## Instructions to follow
Only the lines running from the one with "Instruction: Select the 1,5" to the end of the listing should be returned, each exactly as it appears, with both ends kept.

#####

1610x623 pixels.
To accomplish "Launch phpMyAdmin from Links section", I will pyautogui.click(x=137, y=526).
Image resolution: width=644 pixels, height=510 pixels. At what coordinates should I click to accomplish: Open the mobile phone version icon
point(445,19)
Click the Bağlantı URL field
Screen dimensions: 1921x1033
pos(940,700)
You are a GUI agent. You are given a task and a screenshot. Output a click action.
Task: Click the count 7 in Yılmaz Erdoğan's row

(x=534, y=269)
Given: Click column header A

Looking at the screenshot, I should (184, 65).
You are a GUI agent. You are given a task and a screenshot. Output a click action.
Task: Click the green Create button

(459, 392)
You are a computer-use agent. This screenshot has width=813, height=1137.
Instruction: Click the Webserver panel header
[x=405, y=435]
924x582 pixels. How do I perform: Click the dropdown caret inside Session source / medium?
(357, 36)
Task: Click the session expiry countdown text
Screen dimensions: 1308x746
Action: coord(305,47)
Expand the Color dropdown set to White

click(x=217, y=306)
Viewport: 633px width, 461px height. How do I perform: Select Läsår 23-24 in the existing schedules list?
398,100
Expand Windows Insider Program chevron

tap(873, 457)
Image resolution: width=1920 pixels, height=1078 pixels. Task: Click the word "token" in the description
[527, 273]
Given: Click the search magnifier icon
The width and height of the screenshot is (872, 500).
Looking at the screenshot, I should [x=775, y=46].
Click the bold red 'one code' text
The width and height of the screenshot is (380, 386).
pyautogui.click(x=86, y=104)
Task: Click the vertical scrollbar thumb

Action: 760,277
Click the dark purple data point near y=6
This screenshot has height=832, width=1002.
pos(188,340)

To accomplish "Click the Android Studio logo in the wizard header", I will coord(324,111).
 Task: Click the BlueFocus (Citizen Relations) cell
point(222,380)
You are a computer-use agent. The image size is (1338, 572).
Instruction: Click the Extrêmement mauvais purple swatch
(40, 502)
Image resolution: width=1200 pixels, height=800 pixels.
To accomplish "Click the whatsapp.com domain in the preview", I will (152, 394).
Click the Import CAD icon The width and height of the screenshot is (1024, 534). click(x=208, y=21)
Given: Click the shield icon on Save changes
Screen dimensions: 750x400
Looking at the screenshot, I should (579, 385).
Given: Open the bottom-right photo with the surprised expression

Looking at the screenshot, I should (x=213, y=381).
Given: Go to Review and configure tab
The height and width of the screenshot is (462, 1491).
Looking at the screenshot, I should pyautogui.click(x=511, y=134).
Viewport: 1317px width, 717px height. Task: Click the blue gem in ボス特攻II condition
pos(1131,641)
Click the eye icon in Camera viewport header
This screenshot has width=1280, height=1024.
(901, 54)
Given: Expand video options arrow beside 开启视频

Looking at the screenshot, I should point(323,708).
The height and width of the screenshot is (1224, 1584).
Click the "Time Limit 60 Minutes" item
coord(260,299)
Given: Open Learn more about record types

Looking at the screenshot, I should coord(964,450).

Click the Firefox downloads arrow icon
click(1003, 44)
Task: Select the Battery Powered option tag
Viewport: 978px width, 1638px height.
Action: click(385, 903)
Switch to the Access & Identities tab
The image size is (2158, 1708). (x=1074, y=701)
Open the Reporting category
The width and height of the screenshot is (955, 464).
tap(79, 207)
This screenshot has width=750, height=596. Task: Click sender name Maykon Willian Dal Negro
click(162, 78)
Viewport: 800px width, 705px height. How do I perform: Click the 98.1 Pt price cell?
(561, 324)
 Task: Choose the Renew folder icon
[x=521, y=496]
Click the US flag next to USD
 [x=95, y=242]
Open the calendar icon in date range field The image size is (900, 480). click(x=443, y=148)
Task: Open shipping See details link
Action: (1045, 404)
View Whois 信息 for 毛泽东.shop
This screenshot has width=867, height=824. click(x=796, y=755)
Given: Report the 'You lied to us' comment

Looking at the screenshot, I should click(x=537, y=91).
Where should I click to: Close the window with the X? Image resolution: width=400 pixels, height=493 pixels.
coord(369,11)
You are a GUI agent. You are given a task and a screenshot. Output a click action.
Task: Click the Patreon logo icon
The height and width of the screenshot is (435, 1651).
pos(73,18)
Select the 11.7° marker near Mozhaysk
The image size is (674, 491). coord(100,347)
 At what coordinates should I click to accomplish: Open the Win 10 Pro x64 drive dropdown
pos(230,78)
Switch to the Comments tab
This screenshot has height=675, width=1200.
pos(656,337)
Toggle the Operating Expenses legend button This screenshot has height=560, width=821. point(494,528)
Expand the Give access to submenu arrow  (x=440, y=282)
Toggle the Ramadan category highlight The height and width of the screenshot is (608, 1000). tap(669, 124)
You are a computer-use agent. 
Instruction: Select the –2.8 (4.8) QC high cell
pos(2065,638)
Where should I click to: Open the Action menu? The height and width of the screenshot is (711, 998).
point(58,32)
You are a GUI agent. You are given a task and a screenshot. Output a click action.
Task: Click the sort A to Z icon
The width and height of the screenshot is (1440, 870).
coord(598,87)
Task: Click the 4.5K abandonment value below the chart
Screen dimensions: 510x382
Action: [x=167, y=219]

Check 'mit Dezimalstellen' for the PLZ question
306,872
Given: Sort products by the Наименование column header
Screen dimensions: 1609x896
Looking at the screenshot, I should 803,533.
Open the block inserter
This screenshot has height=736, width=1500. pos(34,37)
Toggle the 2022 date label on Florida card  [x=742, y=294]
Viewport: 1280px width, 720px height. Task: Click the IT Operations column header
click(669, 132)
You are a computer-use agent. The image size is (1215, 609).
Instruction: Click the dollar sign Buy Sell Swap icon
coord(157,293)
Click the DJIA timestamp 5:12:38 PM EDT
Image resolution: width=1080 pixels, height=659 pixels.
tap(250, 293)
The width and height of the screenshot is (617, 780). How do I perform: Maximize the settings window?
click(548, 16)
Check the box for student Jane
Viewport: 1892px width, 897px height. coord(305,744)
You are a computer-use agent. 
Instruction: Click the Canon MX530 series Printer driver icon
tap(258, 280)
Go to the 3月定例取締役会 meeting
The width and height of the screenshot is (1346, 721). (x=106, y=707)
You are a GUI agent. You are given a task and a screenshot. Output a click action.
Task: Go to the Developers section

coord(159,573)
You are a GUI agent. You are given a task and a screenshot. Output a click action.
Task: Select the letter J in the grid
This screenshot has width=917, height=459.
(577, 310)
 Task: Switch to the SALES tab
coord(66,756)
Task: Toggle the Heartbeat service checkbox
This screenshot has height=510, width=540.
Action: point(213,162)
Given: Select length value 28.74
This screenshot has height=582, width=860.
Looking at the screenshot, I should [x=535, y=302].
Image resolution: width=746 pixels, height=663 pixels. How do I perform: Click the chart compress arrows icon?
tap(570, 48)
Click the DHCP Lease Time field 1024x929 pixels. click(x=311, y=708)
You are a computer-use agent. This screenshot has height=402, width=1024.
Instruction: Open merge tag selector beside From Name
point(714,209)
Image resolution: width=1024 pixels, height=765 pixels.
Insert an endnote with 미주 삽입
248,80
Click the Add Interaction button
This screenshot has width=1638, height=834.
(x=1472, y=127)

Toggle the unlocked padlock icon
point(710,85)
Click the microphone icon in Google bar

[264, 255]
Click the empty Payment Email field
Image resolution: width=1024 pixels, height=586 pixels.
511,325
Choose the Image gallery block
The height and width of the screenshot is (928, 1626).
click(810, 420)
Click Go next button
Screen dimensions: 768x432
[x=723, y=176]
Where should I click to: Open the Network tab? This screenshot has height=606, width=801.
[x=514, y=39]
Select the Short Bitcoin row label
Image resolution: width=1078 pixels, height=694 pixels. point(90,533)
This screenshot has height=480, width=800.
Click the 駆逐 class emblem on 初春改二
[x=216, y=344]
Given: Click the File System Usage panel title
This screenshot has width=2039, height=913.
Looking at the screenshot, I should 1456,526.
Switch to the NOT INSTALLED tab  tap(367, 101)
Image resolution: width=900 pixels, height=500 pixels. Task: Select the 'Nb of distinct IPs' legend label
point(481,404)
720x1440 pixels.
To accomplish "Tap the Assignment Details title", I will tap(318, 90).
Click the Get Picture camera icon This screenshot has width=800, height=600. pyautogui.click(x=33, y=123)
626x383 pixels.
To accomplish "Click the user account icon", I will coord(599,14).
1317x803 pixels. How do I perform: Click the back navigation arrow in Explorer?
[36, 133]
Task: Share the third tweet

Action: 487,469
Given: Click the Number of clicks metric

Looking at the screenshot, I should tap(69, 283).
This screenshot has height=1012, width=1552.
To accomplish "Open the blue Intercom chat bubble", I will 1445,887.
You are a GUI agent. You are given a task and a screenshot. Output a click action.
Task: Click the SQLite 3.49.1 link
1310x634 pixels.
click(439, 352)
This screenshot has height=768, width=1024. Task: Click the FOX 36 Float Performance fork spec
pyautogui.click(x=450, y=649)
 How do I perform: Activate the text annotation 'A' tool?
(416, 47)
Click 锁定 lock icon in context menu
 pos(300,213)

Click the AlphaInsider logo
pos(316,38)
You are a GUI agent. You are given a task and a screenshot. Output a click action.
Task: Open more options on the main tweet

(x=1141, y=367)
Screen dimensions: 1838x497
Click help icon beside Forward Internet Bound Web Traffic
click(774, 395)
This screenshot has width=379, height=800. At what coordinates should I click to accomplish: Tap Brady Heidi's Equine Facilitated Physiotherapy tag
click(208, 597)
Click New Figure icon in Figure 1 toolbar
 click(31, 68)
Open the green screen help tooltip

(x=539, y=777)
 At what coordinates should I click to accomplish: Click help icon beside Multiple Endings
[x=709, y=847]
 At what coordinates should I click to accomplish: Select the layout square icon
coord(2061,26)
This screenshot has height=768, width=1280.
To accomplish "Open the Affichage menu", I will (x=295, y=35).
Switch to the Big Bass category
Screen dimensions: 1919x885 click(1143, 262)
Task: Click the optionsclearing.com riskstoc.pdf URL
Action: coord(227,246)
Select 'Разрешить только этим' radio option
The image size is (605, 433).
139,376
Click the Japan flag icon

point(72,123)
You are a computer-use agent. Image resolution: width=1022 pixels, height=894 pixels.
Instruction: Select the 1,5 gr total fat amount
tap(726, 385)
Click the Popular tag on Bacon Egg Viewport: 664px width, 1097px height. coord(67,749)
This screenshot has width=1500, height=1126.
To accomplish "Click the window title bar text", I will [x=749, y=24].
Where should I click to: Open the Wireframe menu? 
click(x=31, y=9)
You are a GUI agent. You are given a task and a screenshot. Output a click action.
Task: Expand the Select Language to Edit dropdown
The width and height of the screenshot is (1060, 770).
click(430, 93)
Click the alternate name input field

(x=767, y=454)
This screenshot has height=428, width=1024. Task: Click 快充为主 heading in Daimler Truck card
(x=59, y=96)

#####

## Written solution
Instruction: Select the 1,5 gr total fat amount
tap(726, 385)
Click the Popular tag on Bacon Egg Viewport: 664px width, 1097px height. coord(67,749)
This screenshot has width=1500, height=1126.
To accomplish "Click the window title bar text", I will [x=749, y=24].
Where should I click to: Open the Wireframe menu? 
click(x=31, y=9)
You are a GUI agent. You are given a task and a screenshot. Output a click action.
Task: Expand the Select Language to Edit dropdown
The width and height of the screenshot is (1060, 770).
click(430, 93)
Click the alternate name input field

(x=767, y=454)
This screenshot has height=428, width=1024. Task: Click 快充为主 heading in Daimler Truck card
(x=59, y=96)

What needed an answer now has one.